Customer Service and Technical Support
The technical support for Vertica specifically is great. They still have lots of the original (pre-HP acquisition) support people working there who know the product inside and out.
Initial Setup
It's pretty straightforward to get the cluster up and running - assuming you follow the vendor recommendations closely. Getting your data in, setting up projections, optimizing queries, etc. is not as straightforward. If you’ve never used it before, save yourself hours of frustration and hire a Vertica consultant.
Implementation Team
The first time I used Vertica, we tried doing it ourselves in the beginning. We learned a lot from our failures, but still weren’t getting the results we’d hoped for.

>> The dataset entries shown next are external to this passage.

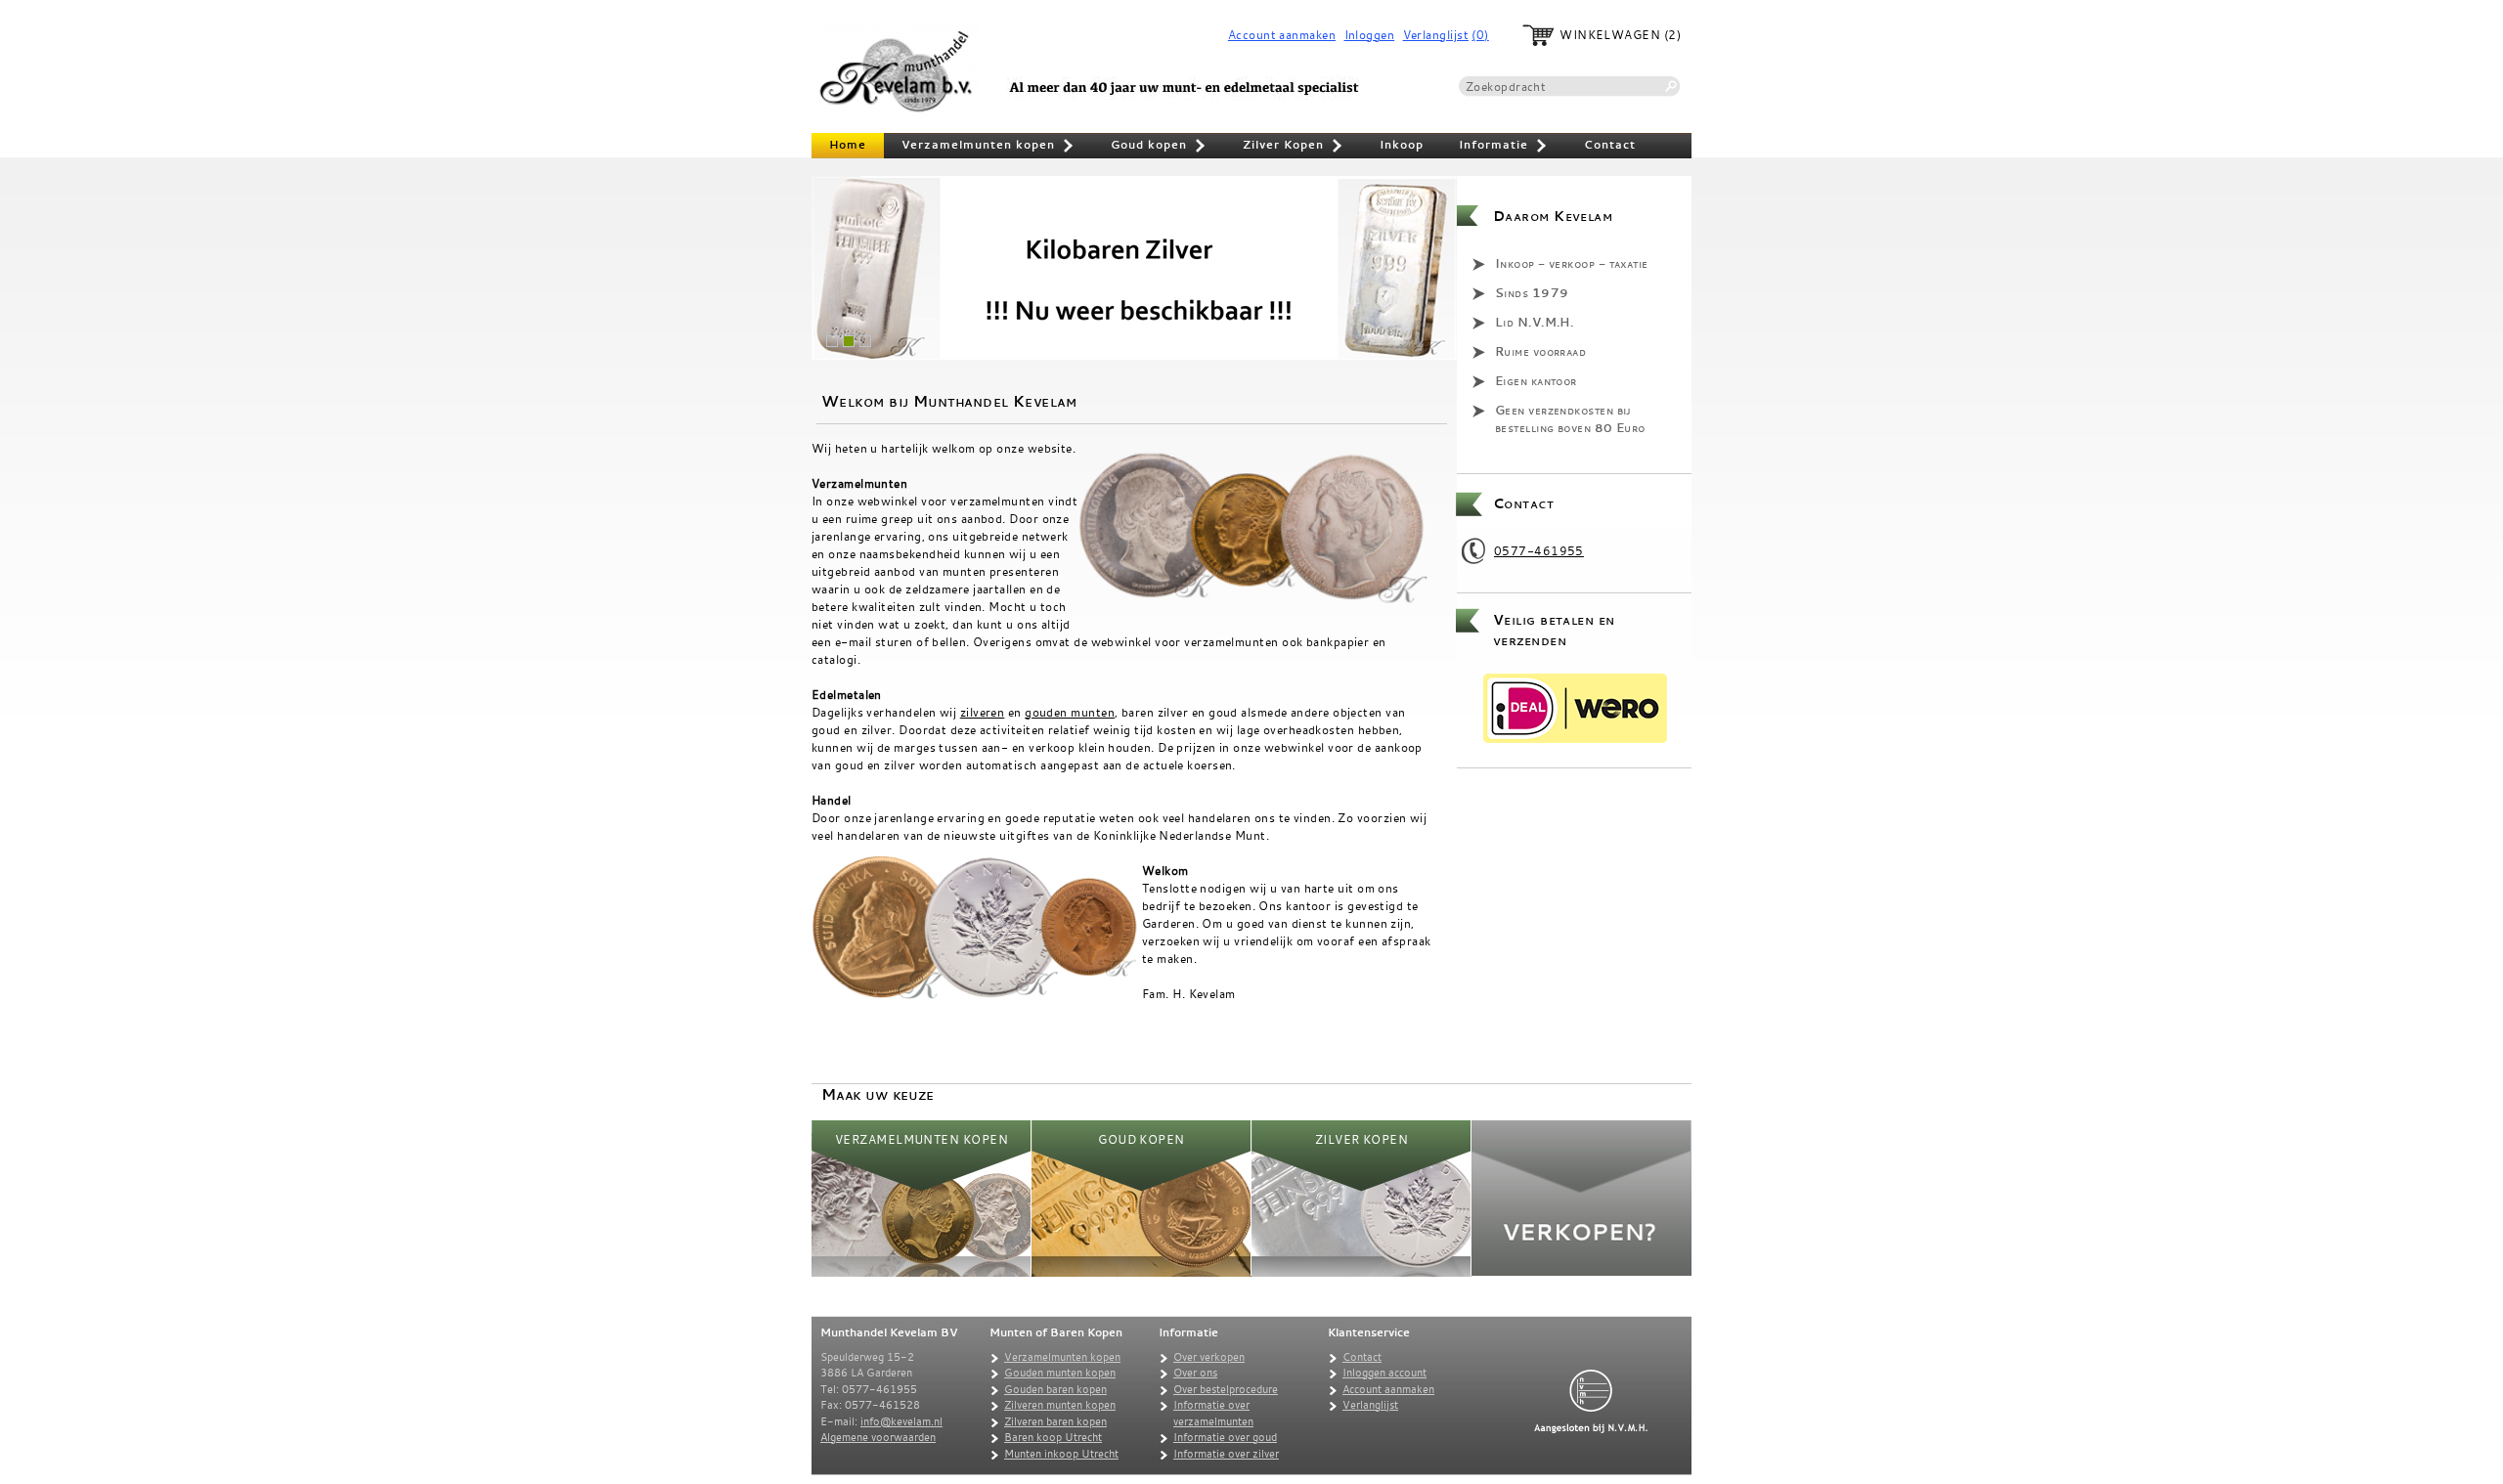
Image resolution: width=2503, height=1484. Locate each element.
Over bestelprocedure (1225, 1389)
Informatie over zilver (1226, 1454)
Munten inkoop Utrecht (1061, 1454)
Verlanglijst (1436, 34)
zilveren (982, 712)
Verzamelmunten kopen (988, 146)
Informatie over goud (1225, 1437)
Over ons (1195, 1372)
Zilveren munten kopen (1060, 1405)
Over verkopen (1209, 1357)
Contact (1610, 145)
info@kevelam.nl (901, 1421)
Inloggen (1369, 34)
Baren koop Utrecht (1053, 1437)
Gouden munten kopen (1060, 1372)
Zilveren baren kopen (1055, 1421)
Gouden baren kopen (1055, 1389)
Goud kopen (1159, 146)
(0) (1479, 34)
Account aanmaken (1282, 34)
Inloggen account (1384, 1372)
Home (847, 145)
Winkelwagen (1609, 34)
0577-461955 (1539, 550)
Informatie (1504, 146)
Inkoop (1402, 145)
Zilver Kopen (1293, 146)
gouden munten (1070, 712)
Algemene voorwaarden (878, 1437)
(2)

After getting professional services help, we were pointed in the right direction, and that made a world of difference. I highly recommend bringing in someone who knows what they’re doing to get you started on the right foot.
Pricing, Setup Cost and Licensing
It’s expensive, but it’s good once you get it working properly. Like any complicated software product, you’re paying for years of research and development, support, etc. Everyone’s use case is different, and sometimes it’s difficult to put a price on speed. You pay for the storage, not the number of processors or nodes. They have a community edition that allows up to three nodes with up to one TB of storage. You can try it out for free that way, and once you realize how well it works, you can purchase a commercial license as your storage footprint grows.
Other Solutions Considered
At a previous company, we looked at Greenplum as an alternative to Vertica. For our specific use-case, Vertica won the majority of our benchmark tests. If we had a design that required lots of updates and deletes, we may have compromised and gone with Greenplum.
Other Advice
How useful it is depends upon your use case. It’s not a be-all and end-all solution, and it’s great for data that doesn’t change. If you have massive fact and dimension tables, and you need to do analytics on them, this is the Cadillac. If you’re trying to replace your OLTP system, there are better suited solutions out there.
These days, there are lots of alternative solutions in the big data space. Open source vs. Commercial. Every imaginable use case. Just like any project, there is the right tool for the job, but you don’t always know what tools are available. You end up using something because it worked before on a different job, or it’s the cheapest solution. Your best bet is always to closely determine your requirements, then find the best match.
Disclosure: I am a real user, and this review is based on my own experience and opinions.